* **DATASET EXTRACT**:
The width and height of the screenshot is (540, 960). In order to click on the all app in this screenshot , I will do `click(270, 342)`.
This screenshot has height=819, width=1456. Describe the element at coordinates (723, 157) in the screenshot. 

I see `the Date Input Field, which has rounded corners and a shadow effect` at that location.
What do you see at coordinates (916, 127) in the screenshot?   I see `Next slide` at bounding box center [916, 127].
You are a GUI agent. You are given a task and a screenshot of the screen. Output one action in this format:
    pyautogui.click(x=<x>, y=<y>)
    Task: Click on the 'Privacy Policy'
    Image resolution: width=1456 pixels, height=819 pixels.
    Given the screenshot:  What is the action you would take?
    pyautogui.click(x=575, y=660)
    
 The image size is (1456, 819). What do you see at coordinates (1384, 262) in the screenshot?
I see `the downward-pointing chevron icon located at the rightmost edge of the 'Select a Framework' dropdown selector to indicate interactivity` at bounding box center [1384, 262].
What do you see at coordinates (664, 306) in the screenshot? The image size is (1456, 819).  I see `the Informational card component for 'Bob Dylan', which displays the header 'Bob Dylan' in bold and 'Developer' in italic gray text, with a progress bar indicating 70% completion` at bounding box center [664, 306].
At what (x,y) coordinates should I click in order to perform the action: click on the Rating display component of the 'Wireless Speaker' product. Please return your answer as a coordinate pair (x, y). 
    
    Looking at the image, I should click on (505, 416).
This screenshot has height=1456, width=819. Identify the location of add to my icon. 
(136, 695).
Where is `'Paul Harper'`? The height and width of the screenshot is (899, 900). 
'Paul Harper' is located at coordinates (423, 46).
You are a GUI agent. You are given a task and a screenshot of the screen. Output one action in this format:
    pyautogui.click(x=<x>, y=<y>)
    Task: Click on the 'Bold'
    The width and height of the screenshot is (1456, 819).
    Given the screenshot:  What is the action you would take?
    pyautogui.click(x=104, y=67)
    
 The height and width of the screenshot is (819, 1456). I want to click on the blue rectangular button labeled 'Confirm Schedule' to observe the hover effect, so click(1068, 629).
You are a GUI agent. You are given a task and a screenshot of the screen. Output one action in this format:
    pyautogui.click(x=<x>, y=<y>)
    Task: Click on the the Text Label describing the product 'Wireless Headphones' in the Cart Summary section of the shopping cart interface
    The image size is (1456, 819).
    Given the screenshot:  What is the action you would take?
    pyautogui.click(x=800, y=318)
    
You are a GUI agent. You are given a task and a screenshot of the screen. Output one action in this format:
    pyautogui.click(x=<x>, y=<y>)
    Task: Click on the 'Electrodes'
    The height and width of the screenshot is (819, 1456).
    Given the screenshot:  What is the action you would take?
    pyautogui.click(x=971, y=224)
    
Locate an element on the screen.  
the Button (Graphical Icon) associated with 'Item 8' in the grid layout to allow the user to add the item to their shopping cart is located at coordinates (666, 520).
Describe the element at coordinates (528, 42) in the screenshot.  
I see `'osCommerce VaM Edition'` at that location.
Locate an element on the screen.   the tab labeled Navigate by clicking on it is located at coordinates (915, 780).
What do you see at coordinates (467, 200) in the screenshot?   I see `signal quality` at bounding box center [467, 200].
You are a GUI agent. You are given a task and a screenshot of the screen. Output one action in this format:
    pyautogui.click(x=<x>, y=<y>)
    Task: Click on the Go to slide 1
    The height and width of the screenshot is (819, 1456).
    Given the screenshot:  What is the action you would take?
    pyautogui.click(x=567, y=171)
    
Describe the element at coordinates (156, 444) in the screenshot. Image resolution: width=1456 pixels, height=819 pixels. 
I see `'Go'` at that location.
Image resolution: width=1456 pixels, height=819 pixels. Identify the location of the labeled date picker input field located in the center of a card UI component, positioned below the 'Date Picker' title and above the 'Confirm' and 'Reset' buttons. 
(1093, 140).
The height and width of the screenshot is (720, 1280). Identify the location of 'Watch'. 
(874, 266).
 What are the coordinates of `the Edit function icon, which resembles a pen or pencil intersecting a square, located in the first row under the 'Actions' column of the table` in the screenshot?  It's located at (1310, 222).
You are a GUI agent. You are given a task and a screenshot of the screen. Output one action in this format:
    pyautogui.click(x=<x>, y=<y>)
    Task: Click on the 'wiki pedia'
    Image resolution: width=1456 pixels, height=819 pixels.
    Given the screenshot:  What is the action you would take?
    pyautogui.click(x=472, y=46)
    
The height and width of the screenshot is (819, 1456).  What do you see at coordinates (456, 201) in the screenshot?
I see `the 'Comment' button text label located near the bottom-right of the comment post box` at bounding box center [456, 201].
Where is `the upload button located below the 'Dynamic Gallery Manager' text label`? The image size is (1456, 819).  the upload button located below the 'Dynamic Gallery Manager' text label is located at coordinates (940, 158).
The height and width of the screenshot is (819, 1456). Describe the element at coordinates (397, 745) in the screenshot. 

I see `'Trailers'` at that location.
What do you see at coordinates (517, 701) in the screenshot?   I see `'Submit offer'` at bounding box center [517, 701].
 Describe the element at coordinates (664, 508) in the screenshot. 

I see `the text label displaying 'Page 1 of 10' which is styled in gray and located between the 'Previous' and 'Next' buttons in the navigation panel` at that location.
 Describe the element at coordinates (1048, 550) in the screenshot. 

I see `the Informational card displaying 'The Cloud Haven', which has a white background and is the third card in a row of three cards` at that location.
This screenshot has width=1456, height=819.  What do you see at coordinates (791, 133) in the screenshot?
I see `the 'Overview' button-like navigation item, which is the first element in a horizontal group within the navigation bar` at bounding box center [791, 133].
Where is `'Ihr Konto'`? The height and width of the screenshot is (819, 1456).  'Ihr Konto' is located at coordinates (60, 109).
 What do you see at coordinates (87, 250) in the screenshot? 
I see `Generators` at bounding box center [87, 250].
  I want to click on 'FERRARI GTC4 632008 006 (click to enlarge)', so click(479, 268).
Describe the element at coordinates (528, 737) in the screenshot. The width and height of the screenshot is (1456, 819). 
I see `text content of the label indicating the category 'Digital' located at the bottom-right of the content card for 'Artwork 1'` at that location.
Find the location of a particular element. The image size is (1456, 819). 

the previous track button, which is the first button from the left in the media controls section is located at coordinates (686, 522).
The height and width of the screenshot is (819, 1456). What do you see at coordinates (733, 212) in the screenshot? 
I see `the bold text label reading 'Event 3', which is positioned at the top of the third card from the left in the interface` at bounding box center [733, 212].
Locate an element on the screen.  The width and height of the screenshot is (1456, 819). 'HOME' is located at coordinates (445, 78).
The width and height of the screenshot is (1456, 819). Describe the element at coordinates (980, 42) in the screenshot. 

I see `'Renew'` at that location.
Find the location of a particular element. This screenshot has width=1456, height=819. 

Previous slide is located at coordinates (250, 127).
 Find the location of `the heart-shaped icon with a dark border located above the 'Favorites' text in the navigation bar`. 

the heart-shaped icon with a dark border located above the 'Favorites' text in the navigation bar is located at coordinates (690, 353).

* **INSTRUCTION**: Rewrite all of the material above, swapping "GUI agent" for "interface agent" everywhere it occurs and keeping everything else the same.

* **RESULT FOR THIS TASK**:
The width and height of the screenshot is (540, 960). In order to click on the all app in this screenshot , I will do `click(270, 342)`.
This screenshot has height=819, width=1456. Describe the element at coordinates (723, 157) in the screenshot. 

I see `the Date Input Field, which has rounded corners and a shadow effect` at that location.
What do you see at coordinates (916, 127) in the screenshot?   I see `Next slide` at bounding box center [916, 127].
You are a interface agent. You are given a task and a screenshot of the screen. Output one action in this format:
    pyautogui.click(x=<x>, y=<y>)
    Task: Click on the 'Privacy Policy'
    Image resolution: width=1456 pixels, height=819 pixels.
    Given the screenshot:  What is the action you would take?
    pyautogui.click(x=575, y=660)
    
 The image size is (1456, 819). What do you see at coordinates (1384, 262) in the screenshot?
I see `the downward-pointing chevron icon located at the rightmost edge of the 'Select a Framework' dropdown selector to indicate interactivity` at bounding box center [1384, 262].
What do you see at coordinates (664, 306) in the screenshot? The image size is (1456, 819).  I see `the Informational card component for 'Bob Dylan', which displays the header 'Bob Dylan' in bold and 'Developer' in italic gray text, with a progress bar indicating 70% completion` at bounding box center [664, 306].
At what (x,y) coordinates should I click in order to perform the action: click on the Rating display component of the 'Wireless Speaker' product. Please return your answer as a coordinate pair (x, y). 
    
    Looking at the image, I should click on (505, 416).
This screenshot has height=1456, width=819. Identify the location of add to my icon. 
(136, 695).
Where is `'Paul Harper'`? The height and width of the screenshot is (899, 900). 
'Paul Harper' is located at coordinates (423, 46).
You are a interface agent. You are given a task and a screenshot of the screen. Output one action in this format:
    pyautogui.click(x=<x>, y=<y>)
    Task: Click on the 'Bold'
    The width and height of the screenshot is (1456, 819).
    Given the screenshot:  What is the action you would take?
    pyautogui.click(x=104, y=67)
    
 The height and width of the screenshot is (819, 1456). I want to click on the blue rectangular button labeled 'Confirm Schedule' to observe the hover effect, so click(1068, 629).
You are a interface agent. You are given a task and a screenshot of the screen. Output one action in this format:
    pyautogui.click(x=<x>, y=<y>)
    Task: Click on the the Text Label describing the product 'Wireless Headphones' in the Cart Summary section of the shopping cart interface
    The image size is (1456, 819).
    Given the screenshot:  What is the action you would take?
    pyautogui.click(x=800, y=318)
    
You are a interface agent. You are given a task and a screenshot of the screen. Output one action in this format:
    pyautogui.click(x=<x>, y=<y>)
    Task: Click on the 'Electrodes'
    The height and width of the screenshot is (819, 1456).
    Given the screenshot:  What is the action you would take?
    pyautogui.click(x=971, y=224)
    
Locate an element on the screen.  
the Button (Graphical Icon) associated with 'Item 8' in the grid layout to allow the user to add the item to their shopping cart is located at coordinates (666, 520).
Describe the element at coordinates (528, 42) in the screenshot.  
I see `'osCommerce VaM Edition'` at that location.
Locate an element on the screen.   the tab labeled Navigate by clicking on it is located at coordinates (915, 780).
What do you see at coordinates (467, 200) in the screenshot?   I see `signal quality` at bounding box center [467, 200].
You are a interface agent. You are given a task and a screenshot of the screen. Output one action in this format:
    pyautogui.click(x=<x>, y=<y>)
    Task: Click on the Go to slide 1
    The height and width of the screenshot is (819, 1456).
    Given the screenshot:  What is the action you would take?
    pyautogui.click(x=567, y=171)
    
Describe the element at coordinates (156, 444) in the screenshot. Image resolution: width=1456 pixels, height=819 pixels. 
I see `'Go'` at that location.
Image resolution: width=1456 pixels, height=819 pixels. Identify the location of the labeled date picker input field located in the center of a card UI component, positioned below the 'Date Picker' title and above the 'Confirm' and 'Reset' buttons. 
(1093, 140).
The height and width of the screenshot is (720, 1280). Identify the location of 'Watch'. 
(874, 266).
 What are the coordinates of `the Edit function icon, which resembles a pen or pencil intersecting a square, located in the first row under the 'Actions' column of the table` in the screenshot?  It's located at (1310, 222).
You are a interface agent. You are given a task and a screenshot of the screen. Output one action in this format:
    pyautogui.click(x=<x>, y=<y>)
    Task: Click on the 'wiki pedia'
    Image resolution: width=1456 pixels, height=819 pixels.
    Given the screenshot:  What is the action you would take?
    pyautogui.click(x=472, y=46)
    
The height and width of the screenshot is (819, 1456).  What do you see at coordinates (456, 201) in the screenshot?
I see `the 'Comment' button text label located near the bottom-right of the comment post box` at bounding box center [456, 201].
Where is `the upload button located below the 'Dynamic Gallery Manager' text label`? The image size is (1456, 819).  the upload button located below the 'Dynamic Gallery Manager' text label is located at coordinates (940, 158).
The height and width of the screenshot is (819, 1456). Describe the element at coordinates (397, 745) in the screenshot. 

I see `'Trailers'` at that location.
What do you see at coordinates (517, 701) in the screenshot?   I see `'Submit offer'` at bounding box center [517, 701].
 Describe the element at coordinates (664, 508) in the screenshot. 

I see `the text label displaying 'Page 1 of 10' which is styled in gray and located between the 'Previous' and 'Next' buttons in the navigation panel` at that location.
 Describe the element at coordinates (1048, 550) in the screenshot. 

I see `the Informational card displaying 'The Cloud Haven', which has a white background and is the third card in a row of three cards` at that location.
This screenshot has width=1456, height=819.  What do you see at coordinates (791, 133) in the screenshot?
I see `the 'Overview' button-like navigation item, which is the first element in a horizontal group within the navigation bar` at bounding box center [791, 133].
Where is `'Ihr Konto'`? The height and width of the screenshot is (819, 1456).  'Ihr Konto' is located at coordinates (60, 109).
 What do you see at coordinates (87, 250) in the screenshot? 
I see `Generators` at bounding box center [87, 250].
  I want to click on 'FERRARI GTC4 632008 006 (click to enlarge)', so click(479, 268).
Describe the element at coordinates (528, 737) in the screenshot. The width and height of the screenshot is (1456, 819). 
I see `text content of the label indicating the category 'Digital' located at the bottom-right of the content card for 'Artwork 1'` at that location.
Find the location of a particular element. The image size is (1456, 819). 

the previous track button, which is the first button from the left in the media controls section is located at coordinates (686, 522).
The height and width of the screenshot is (819, 1456). What do you see at coordinates (733, 212) in the screenshot? 
I see `the bold text label reading 'Event 3', which is positioned at the top of the third card from the left in the interface` at bounding box center [733, 212].
Locate an element on the screen.  The width and height of the screenshot is (1456, 819). 'HOME' is located at coordinates (445, 78).
The width and height of the screenshot is (1456, 819). Describe the element at coordinates (980, 42) in the screenshot. 

I see `'Renew'` at that location.
Find the location of a particular element. This screenshot has width=1456, height=819. 

Previous slide is located at coordinates (250, 127).
 Find the location of `the heart-shaped icon with a dark border located above the 'Favorites' text in the navigation bar`. 

the heart-shaped icon with a dark border located above the 'Favorites' text in the navigation bar is located at coordinates (690, 353).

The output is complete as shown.